Santiago’s Farewell

We finish our last game of cards at the top of Cerro San Cristobal before commencing our last drive through Santiago back to Hotel Galerias and then onwards to the airport.  What we hadn’t accounted for was Friday afternoon rush hour traffic.

After only one wrong turn, we find ourselves about two blocks away from the hotel at a complete stand still.  Intersections are clogged, I literally put the car into Park and I exit the car to try to investigate the problem.  Two of the group leave the car and head towards the hotel by foot to collect our luggage, and before anything has changed other than a decrease in patience and an increase in car horns, they are returning with a hotel dolly full of our bags.  Putting luggage in the trunk is a not a trivial activity, and thus we begin the dance that is arranging our bags in a very particular way.  We put in about three bags and then suddenly traffic starts to move.  I jump back into the driver’s seat, the rest of our luggage is carted to the side of the road, and through the car window, we discuss a new rendezvous point slightly up ahead.  We change this meeting point once or twice and eventually just pull up in front of the hotel to complete this luggage-filling process.

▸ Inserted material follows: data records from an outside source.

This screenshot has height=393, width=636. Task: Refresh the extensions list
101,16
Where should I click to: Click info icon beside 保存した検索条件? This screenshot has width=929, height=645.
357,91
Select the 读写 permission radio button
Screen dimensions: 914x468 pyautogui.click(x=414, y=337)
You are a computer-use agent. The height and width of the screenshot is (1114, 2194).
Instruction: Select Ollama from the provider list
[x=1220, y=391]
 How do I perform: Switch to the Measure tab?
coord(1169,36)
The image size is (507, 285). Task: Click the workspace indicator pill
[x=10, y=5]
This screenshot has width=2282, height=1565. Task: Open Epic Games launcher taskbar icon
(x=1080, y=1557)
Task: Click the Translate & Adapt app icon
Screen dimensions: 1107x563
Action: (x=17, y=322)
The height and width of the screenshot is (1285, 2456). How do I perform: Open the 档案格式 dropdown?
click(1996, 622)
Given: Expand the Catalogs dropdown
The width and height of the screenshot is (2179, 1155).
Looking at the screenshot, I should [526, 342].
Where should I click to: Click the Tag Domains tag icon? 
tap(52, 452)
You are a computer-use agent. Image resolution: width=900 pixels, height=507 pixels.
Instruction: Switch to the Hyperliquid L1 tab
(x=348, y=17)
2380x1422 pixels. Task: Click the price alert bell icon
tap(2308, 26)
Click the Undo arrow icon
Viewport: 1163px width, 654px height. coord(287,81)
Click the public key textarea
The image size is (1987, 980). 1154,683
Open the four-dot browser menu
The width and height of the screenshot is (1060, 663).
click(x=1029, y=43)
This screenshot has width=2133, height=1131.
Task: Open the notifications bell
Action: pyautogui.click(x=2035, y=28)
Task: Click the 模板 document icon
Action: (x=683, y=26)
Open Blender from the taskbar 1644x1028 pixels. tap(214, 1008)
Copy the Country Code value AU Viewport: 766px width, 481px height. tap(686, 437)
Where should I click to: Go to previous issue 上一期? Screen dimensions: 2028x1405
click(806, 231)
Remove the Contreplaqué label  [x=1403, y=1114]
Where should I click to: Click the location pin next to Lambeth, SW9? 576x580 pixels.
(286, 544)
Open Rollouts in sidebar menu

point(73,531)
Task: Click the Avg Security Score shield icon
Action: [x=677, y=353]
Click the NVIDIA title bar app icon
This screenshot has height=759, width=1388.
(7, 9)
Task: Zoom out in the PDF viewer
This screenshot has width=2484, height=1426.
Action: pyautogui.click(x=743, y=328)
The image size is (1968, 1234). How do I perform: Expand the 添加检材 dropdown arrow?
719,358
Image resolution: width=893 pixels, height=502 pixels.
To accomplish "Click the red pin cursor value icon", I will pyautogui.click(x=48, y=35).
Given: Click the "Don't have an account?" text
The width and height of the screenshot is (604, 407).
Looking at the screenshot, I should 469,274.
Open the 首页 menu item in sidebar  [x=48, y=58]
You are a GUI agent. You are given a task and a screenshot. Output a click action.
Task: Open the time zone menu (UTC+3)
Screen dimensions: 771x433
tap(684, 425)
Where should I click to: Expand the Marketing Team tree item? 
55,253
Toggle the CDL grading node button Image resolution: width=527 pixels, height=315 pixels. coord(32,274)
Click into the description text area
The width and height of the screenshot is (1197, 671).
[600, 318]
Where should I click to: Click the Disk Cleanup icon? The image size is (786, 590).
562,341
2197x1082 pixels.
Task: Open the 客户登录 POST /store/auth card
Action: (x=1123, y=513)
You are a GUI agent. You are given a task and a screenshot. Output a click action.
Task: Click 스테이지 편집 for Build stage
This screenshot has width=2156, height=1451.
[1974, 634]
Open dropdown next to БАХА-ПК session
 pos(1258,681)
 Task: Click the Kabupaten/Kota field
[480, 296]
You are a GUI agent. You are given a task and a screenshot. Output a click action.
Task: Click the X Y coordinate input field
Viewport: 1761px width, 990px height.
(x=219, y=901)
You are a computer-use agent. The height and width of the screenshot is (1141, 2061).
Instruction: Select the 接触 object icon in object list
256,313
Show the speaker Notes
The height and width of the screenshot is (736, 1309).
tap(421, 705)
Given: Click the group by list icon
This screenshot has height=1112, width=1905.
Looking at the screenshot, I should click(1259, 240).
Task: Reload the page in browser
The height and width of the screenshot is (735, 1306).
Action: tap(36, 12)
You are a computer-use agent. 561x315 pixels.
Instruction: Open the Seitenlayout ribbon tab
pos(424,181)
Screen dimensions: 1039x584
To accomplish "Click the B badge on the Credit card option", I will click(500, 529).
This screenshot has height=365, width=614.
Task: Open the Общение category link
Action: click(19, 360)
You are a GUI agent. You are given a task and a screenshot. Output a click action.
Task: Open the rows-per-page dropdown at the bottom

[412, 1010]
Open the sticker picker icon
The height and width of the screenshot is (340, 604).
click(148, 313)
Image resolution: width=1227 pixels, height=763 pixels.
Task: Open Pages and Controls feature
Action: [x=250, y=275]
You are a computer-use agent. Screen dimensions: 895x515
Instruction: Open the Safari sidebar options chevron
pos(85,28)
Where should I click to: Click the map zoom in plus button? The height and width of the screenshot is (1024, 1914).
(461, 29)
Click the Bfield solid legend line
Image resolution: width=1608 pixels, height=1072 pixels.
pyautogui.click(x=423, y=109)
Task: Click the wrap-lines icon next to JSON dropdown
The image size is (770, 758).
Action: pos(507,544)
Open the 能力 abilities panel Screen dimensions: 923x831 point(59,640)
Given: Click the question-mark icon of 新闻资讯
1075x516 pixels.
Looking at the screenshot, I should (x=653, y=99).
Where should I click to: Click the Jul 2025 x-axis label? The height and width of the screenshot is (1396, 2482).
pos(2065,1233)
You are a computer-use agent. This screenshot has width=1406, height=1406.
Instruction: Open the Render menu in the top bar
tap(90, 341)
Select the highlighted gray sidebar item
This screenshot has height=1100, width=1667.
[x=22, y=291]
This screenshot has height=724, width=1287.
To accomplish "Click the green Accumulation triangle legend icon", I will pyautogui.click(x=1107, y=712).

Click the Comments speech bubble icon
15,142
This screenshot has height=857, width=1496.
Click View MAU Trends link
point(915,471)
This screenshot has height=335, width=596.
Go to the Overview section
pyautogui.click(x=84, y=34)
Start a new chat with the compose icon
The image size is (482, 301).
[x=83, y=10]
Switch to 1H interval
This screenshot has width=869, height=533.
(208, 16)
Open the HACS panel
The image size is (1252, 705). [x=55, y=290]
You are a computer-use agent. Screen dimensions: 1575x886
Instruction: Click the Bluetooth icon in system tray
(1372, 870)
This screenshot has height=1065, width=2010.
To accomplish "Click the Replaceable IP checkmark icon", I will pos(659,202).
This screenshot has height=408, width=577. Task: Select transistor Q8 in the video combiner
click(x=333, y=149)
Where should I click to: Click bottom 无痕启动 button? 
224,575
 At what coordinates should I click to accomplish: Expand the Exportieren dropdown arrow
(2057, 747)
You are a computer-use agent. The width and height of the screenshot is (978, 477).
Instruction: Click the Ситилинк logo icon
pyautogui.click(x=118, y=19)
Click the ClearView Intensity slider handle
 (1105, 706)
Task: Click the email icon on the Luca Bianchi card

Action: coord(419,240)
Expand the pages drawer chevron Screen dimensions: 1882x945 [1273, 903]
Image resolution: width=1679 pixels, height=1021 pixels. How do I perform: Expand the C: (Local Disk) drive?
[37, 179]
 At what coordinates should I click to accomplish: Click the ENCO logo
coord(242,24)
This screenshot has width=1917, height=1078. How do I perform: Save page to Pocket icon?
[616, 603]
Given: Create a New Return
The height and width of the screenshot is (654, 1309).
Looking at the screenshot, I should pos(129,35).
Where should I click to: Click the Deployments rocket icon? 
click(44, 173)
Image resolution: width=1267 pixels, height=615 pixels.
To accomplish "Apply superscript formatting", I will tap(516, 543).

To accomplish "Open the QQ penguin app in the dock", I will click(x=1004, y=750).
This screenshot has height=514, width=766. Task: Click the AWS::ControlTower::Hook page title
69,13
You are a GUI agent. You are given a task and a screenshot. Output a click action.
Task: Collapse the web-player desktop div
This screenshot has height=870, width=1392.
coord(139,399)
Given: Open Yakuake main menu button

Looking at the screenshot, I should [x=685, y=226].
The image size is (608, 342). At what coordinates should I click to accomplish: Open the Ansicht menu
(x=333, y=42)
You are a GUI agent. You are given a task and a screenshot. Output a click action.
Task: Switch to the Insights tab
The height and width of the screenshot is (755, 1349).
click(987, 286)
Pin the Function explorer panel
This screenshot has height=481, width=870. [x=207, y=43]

The car is now filled, but our adventure to the airport is only half-complete.  It is still rush hour and the low setting sun in our eyes only adds to the adrenalized moment.  I receive honks of discontent for video-game like maneuvers such as making right turns from non-right lanes, cutting the same car off more than once, changing lanes with such frequency that it almost seems unproductive, and squeezing through spaces that makes our luggage-packed trunk seem spacious.  All that said, this video game ends at the airport’s rental car lot with full health bars and the car hasn’t even suffered a scratch in the process.  We have barely enough time to blow a sigh of relief when the parking lot attendant points out some small scratches near the trunk of the car.  Being able to talk my way out of these small nicks in Spanish gave me confidence that my language skills had advanced at least some over the last two weeks here in Chile.

We all make our flights on time and brace ourselves for the 80-degree (Fahrenheit) temperature swing we are about to experience upon touching ground in Boston.

Valpo

We all pile back into the car, make a pit stop by Pablo Neruda’s cliff-top, ocean-view house, and continue onwards to Valparaiso.  This colorful port city, which is oftentimes called Valpo brings out the photographer in two of us as we pass through its winding, hilly streets.  We get to skip climbing up one hill by braving the Ascensor Concepcion, a short century-old funicular in an historic part of the city.  We then weave our ways through countless cute shops and mini cafes stopping all the while to capture each scene via CMOS sensor.  As the day is a bit overcast, our cameras are not overwhelmed with brightness, with shadows, or with intensity of any sort; however, the flatness of light gives some of the otherwise hidden parts of these colorful streets a little more attention than they would otherwise have received.  We end our visit in Valpo at a cafe complete with live music from a local Chilean.

Santiago by night

As our trip comes to a close, we appreciate some of Santiago’s nightlife by exploring Barrio Bellavista, a neighborhood chock full of restaurants, bars, cafes and clubs.  On consecutive nights, we find dinner at a local spot and then venture out to find some dancing.  Bar Constitucion, a club with very eclectic music from electroclash to house to hip hop to rock ‘n roll and more, provides us with an interesting cross-section of locals and foreigners who have all found themselves in Santiago.  At Bar Constitucion, we chat up some locals and thus get chance to practice our Spanish, and we also dance among our selves on the smoke-filled dance floor.